Slowly, it started to drive Alastair insane.

After a decade, the angelic garrison drew uncomfortably close. Alastair knew that it was a matter of days, maybe even hours, till the last line of demonic defense crumbled and those shiny birds would swarm his lovely chambers. He needed to leave, but he couldn't quite force himself to flee.

Alastair felt ashamed. How could he call himself Master Torturer, if he was unable to make the soul scream?

When the scorching glow of the angel's true form illuminated the torture chamber, the Righteous Man smiled. Even with its jaw ripped away, its lips cut off, eyes carved out, Alastair could swear he saw the smug smirk appear on the soul's face.

Master Torturer could only gawk at his victim helplessly.

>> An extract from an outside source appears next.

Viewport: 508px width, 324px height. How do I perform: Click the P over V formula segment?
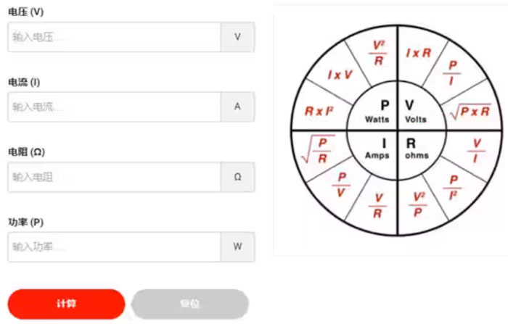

He fled when the intensity of the impending angel's grace started to burn his essence with great precision. Alastair might have been able to survive the smiting from the young Seraph, but he was not taking any chances. Trying to stop the angel from taking the soul, no matter how infuriating, was definitely not in the master plan, after all.

The celestial being descended upon the torture chamber, his purifying brilliance banishing the darkness and melting the vile of Hell all around him, making it impossible for demonic spawns to enter this place for at least a couple of centuries. The rack incinerated, freeing the damaged and tortured soul.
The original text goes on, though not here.